"Sammeln, was man liebt"

Meisterwerke von Picasso bis zur Gegenwartskunst aus der Rupf Collection, Bern

5. Mai bis 22. Juli 2012

 

"Sammeln, was man liebt"

Die international angelegte Rupf-Stiftung ist im Kunstmuseum Bern angesiedelt und enthält Werke der Klassischen Moderne bis zur Gegenwart. Zu den vertretenen Künstlern zählen Georges Braque, André Derain, Lyonel Feininger, Paul Klee, Pablo Picasso und viele andere. Es handelt sich um jeweils absolute Spitzenwerke ihrer Schöpfer, ja Schlüsselwerke der Moderne. Mit Malern wie Josef Albers, Max Bill und Richard Paul Lohse, die auch im Museum im Kulturspeicher in der Sammlung Ruppert vertreten sind, bestehen direkte Anknüpfungspunkte an Würzburg. Bis heute wird die Sammlung Rupf aus Stiftungsmitteln ergänzt und verfolgt dabei auch das zeitgenössische internationale Kunstgeschehen. Die Schau, die im Kunstmuseum Bern aktuell präsentiert wird, kombiniert Werke der Klassiker mit zeitgenössischer Kunst zu einem spannenden Ganzen. Insgesamt werden ca. 65 Gemälde, Objekte und Skulpturen aus der Zeit von 1900 bis heute ausgestellt.

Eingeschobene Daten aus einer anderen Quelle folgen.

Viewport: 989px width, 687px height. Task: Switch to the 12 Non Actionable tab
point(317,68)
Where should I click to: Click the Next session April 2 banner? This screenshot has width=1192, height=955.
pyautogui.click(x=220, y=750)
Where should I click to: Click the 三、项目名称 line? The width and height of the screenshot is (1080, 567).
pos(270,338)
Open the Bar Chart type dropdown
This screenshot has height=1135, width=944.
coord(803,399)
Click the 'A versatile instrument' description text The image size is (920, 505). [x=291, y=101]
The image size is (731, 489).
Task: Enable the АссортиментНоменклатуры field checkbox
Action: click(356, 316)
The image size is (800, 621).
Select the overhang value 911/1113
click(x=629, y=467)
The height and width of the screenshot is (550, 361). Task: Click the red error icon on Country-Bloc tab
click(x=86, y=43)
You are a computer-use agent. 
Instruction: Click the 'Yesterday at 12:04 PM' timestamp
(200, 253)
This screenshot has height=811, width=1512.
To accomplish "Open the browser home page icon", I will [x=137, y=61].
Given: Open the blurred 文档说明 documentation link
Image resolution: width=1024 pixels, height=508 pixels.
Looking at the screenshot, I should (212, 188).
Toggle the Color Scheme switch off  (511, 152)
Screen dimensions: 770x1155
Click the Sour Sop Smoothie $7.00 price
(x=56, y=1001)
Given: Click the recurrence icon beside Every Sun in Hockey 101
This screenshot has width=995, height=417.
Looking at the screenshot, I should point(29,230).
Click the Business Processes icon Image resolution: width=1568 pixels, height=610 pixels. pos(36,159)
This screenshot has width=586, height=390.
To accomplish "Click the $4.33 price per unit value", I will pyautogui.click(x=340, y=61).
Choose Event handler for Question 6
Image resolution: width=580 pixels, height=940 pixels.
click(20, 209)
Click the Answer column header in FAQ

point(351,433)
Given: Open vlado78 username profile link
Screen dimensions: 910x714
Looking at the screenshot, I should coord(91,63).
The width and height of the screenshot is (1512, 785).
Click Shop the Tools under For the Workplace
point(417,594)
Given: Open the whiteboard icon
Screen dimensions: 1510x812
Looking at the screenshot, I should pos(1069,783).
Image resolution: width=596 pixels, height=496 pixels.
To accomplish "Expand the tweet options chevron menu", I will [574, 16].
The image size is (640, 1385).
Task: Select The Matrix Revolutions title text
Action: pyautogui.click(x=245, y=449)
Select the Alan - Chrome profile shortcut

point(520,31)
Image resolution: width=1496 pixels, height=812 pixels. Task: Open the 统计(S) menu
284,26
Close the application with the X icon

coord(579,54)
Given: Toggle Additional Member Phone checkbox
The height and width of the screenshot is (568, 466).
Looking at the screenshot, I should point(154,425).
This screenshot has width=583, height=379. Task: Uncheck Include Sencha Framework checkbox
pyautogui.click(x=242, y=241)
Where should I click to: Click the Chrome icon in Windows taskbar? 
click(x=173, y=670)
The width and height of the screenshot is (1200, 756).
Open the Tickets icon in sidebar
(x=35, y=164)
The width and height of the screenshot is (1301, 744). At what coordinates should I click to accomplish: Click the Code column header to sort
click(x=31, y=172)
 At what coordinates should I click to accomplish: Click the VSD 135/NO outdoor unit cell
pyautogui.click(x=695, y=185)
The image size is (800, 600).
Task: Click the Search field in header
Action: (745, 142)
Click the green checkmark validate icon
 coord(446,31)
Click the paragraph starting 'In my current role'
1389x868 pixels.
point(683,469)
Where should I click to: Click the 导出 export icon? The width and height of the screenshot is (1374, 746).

Waren Künstler wie Lyonel Feininger und Paul Klee bereits früher in Ausstellungen des Museum im Kulturspeicher zu sehen, so bietet sich nun erstmals die Möglichkeit, Gemälde des weltberühmten Pablo Picasso, der wie kein anderer die Kunst des 20. Jahrhunderts beeinflusst hat, in Würzburg zu zeigen. Das Museum im Kulturspeicher ist der einzige Projektpartner der Stiftung für diese Ausstellung und Standort der ersten Präsentation der Rupf-Stiftung in Deutschland überhaupt. Unter den Ausstellungen des Jubiläumsjahres bildet sie das Glanzlicht.